As for your original question, :yeahthat:.
 

C150J

Well-Known Member
Changing jobs as a young person is tough, and I commend you for being conscientious (that says a lot about your character). That being said, do not feel one ounce of guilt for taking a job that will enable you to live in town and, more importantly, go back to school. I would politely inform your current employer that you have a new opportunity that will allow you to continue your education, offering him/her two week's notice.

This won't be the last time you'll have to change jobs, but it certainly gets easier.

J.
 

aeroman2

New Member
Do whatever you need to do to get back to school, this is very important in any line of work you get into, I'm not a professional pilot, but I can assure you that it is the same in any field, get more school!
 

dc3flyer

Well-Known Member
How long has it been since you started working for this current company, 3 months? I would feel a little bad about quitting a flying job that soon.

A few questions I would ask myself would be: How much training did you receive from this company? Do you feel (even without a 'contract') that you have paid for your training at this point? Being in AK, will this employer black mark you with possible future employers in the area if he feels you are screwing him? I guess the biggest question I would ask myself is, if this other job ceases to exist in 6 months do you think your current employer would re-hire you if you quit now?

I am not saying don't do it, just think about how it will effect you in the future. Aviation is very small community and I would imagine in AK it even gets smaller.
 

jwp_145

GhostRider in the Sky
How long has it been since you started working for this current company, 3 months? I would feel a little bad about quitting a flying job that soon.

A few questions I would ask myself would be: How much training did you receive from this company? Do you feel (even without a 'contract') that you have paid for your training at this point? Being in AK, will this employer black mark you with possible future employers in the area if he feels you are screwing him? I guess the biggest question I would ask myself is, if this other job ceases to exist in 6 months do you think your current employer would re-hire you if you quit now?

I am not saying don't do it, just think about how it will effect you in the future. Aviation is very small community and I would imagine in AK it even gets smaller.
That is excellent advice. I try and always apply that question.
 

tonyw

Well-Known Member
Be honest and tell then you've been offered a better job. Tell them you appreciated the opportunity to work for them and give them a resignation letter.

Be professional and courteous about it.

People leave jobs all the time for better opportunities. No employer should hold that against someone.
 

Toria

Well-Known Member
Great that you have the opportunity to go to college!!!

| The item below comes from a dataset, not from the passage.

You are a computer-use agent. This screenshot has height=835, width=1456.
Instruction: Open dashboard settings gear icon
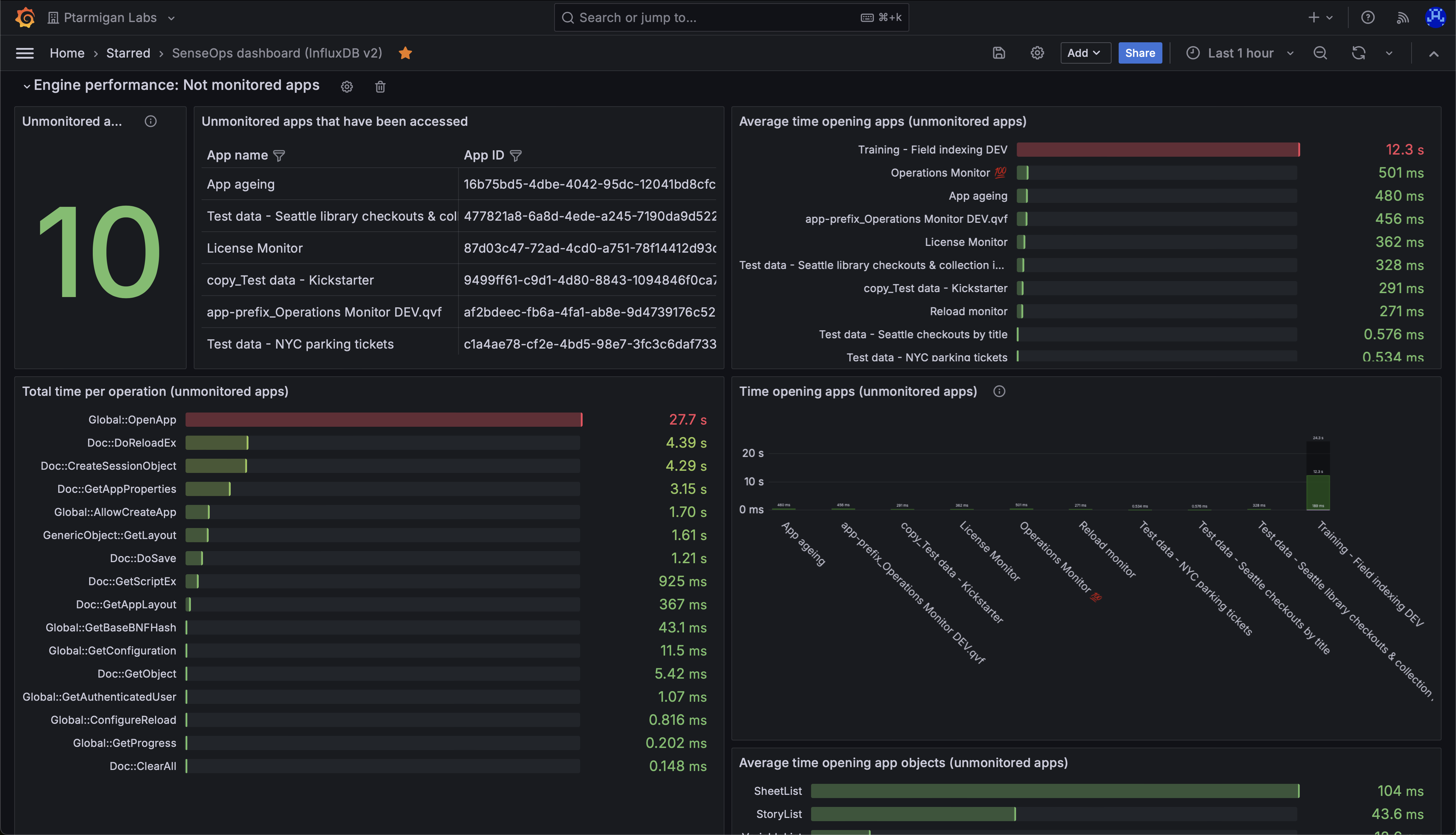click(x=1037, y=53)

I am assuming that the job you have is OK and you are leaving for a better opportunity to build your future, not that you have a gripe about where you are now.

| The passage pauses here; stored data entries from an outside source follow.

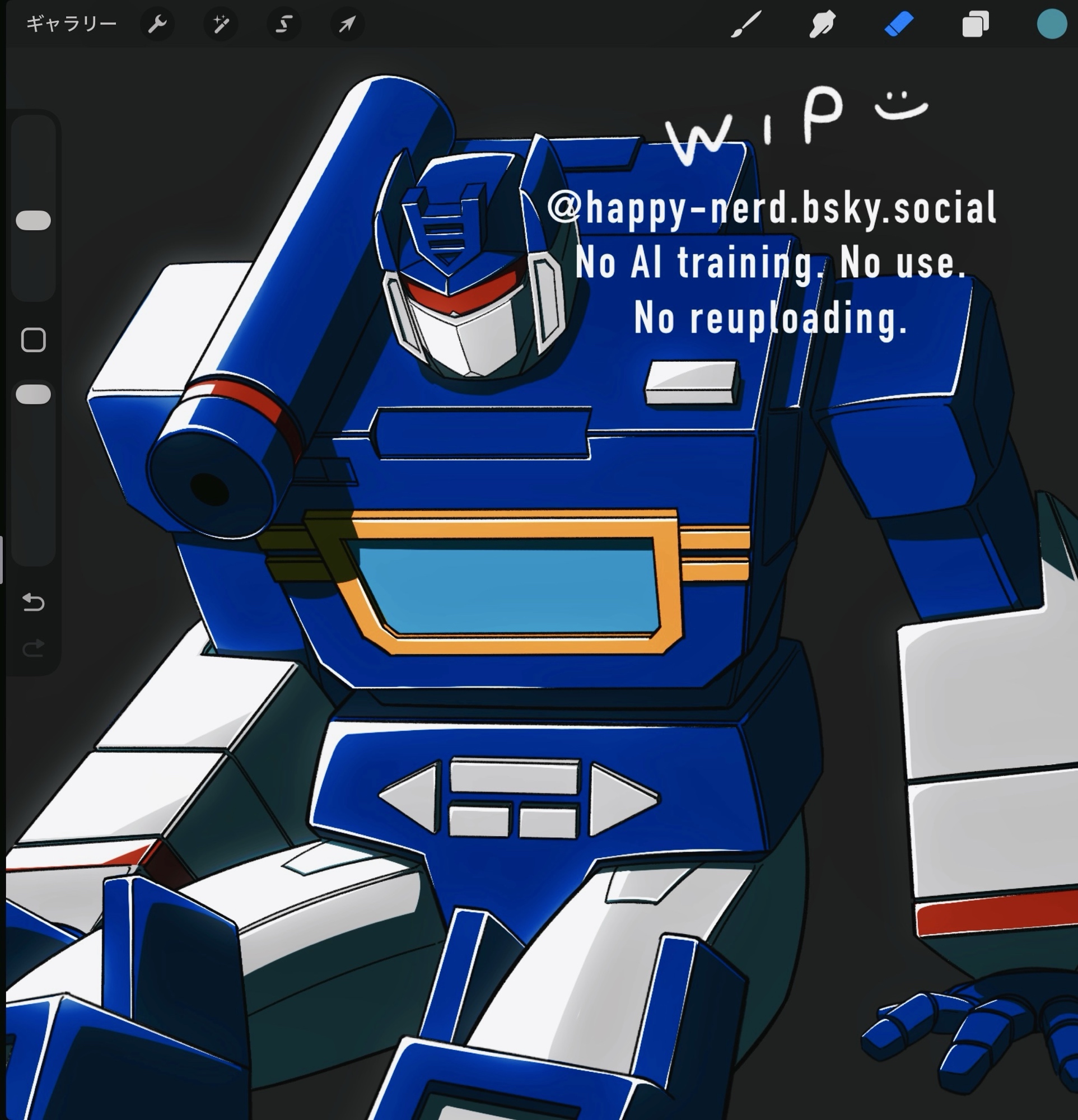Open the Layers panel icon
Image resolution: width=1078 pixels, height=1120 pixels.
tap(975, 25)
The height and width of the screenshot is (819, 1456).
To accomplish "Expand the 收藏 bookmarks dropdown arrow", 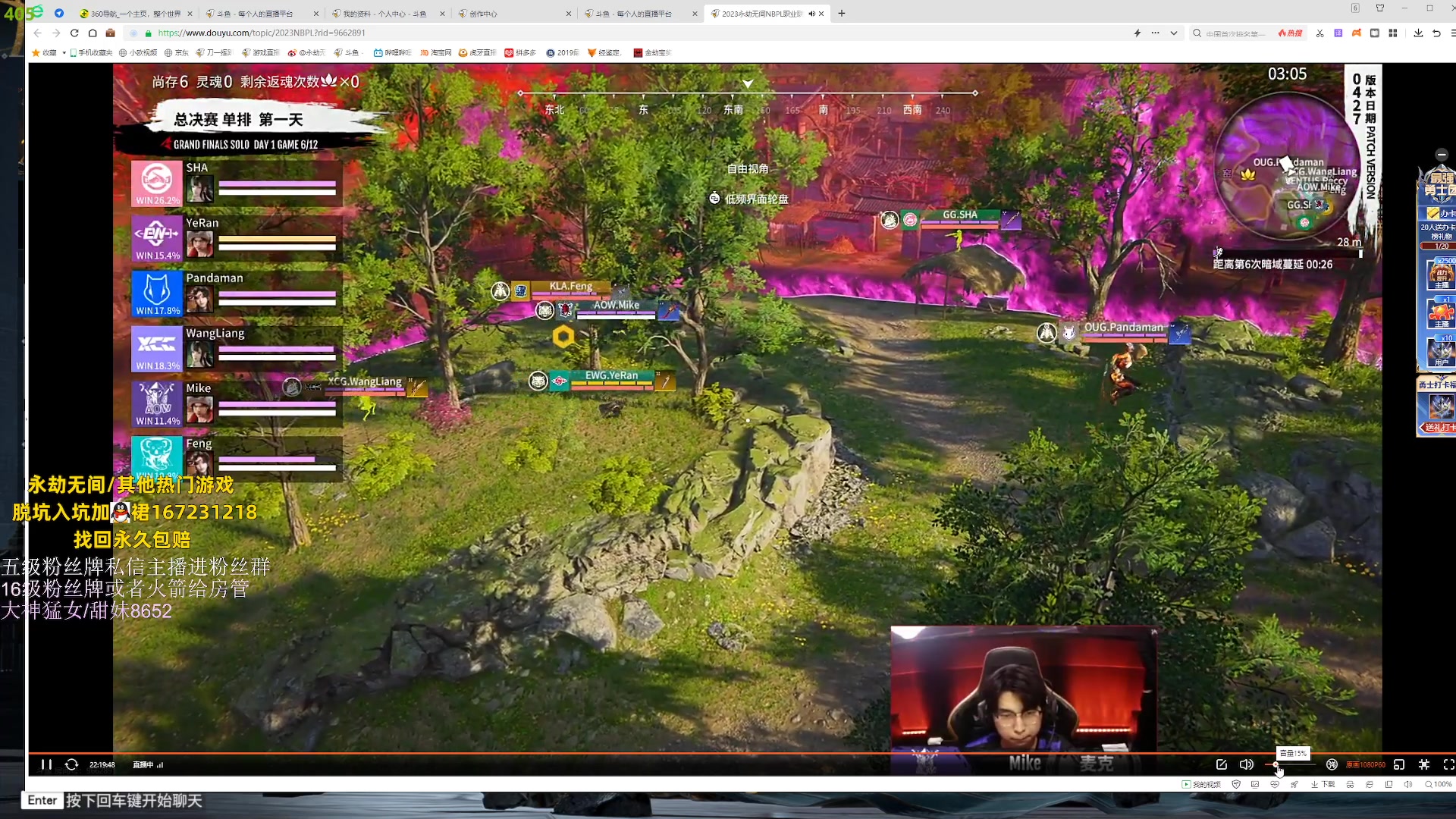I will (64, 53).
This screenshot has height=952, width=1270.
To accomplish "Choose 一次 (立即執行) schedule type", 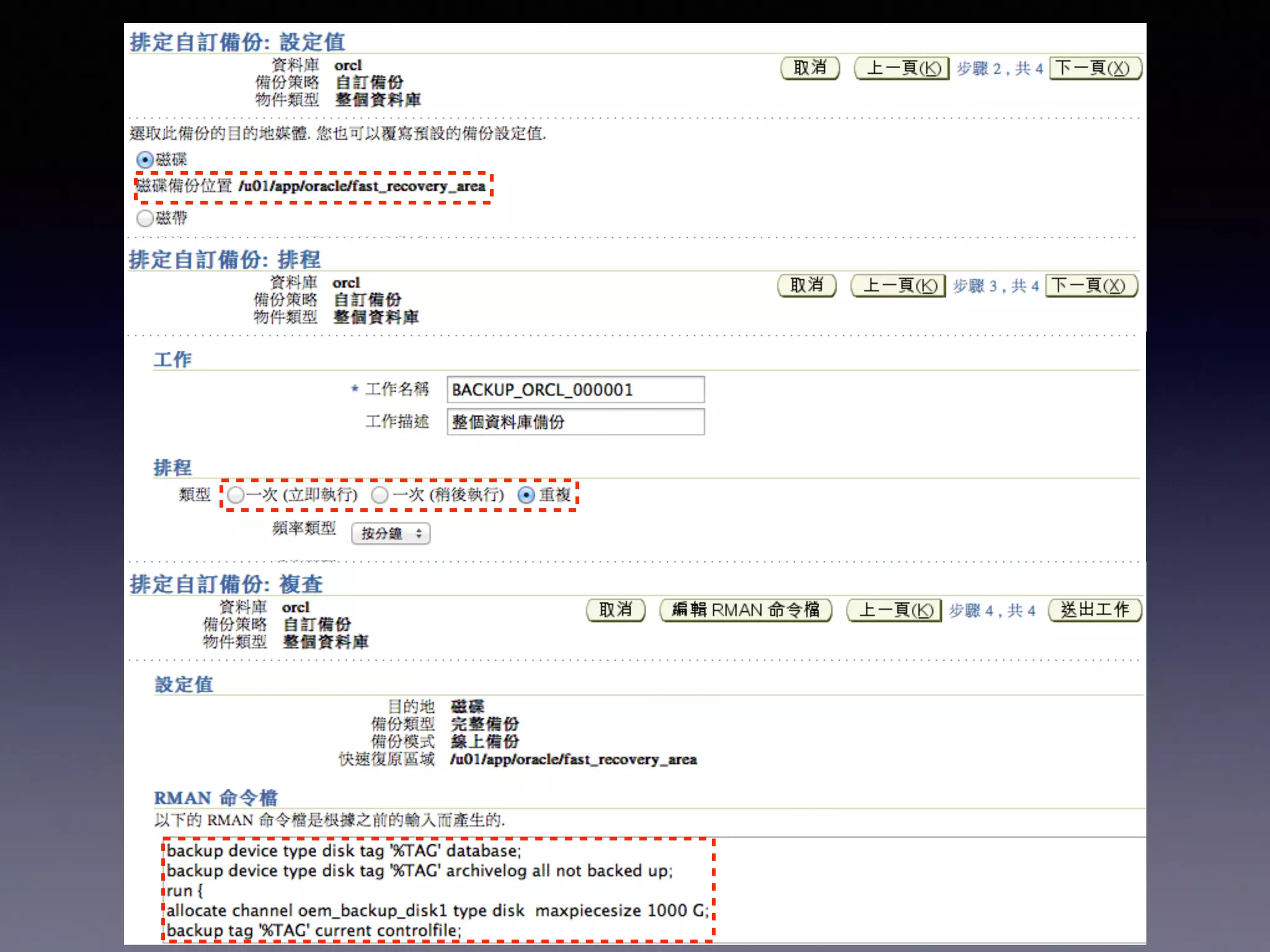I will pos(236,495).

Write a proper resignation letter that includes why you are leaving, some of the positive things about the job you are leaving, whatever notice (two, three weeks) you are giving them, and thank them for the opportunity they gave you. Your current employer should not hold this decision against you, just keep it positive, even if they make your last few days difficult there. If they counter-offer, make sure that college stays in your future. It is that important.

Good luck in your new position!!
 

ppragman

FLIPY FLAPS!
Great that you have the opportunity to go to college!!!

I am assuming that the job you have is OK and you are leaving for a better opportunity to build your future, not that you have a gripe about where you are now.

Write a proper resignation letter that includes why you are leaving, some of the positive things about the job you are leaving, whatever notice (two, three weeks) you are giving them, and thank them for the opportunity they gave you. Your current employer should not hold this decision against you, just keep it positive, even if they make your last few days difficult there. If they counter-offer, make sure that college stays in your future. It is that important.

Good luck in your new position!!
No I love where I'm at right now it's the best job I've ever had, and seen as how it is about the only way I can go back to school if I leave, I feel stuck between a rock and a hard place, that being said, the other place I'm going to is supposed to be great as well, so maybe win win.

I talked to them today, and I'll be working part time for both initially and full time for the in town gig as the school year comes around. Worked out well.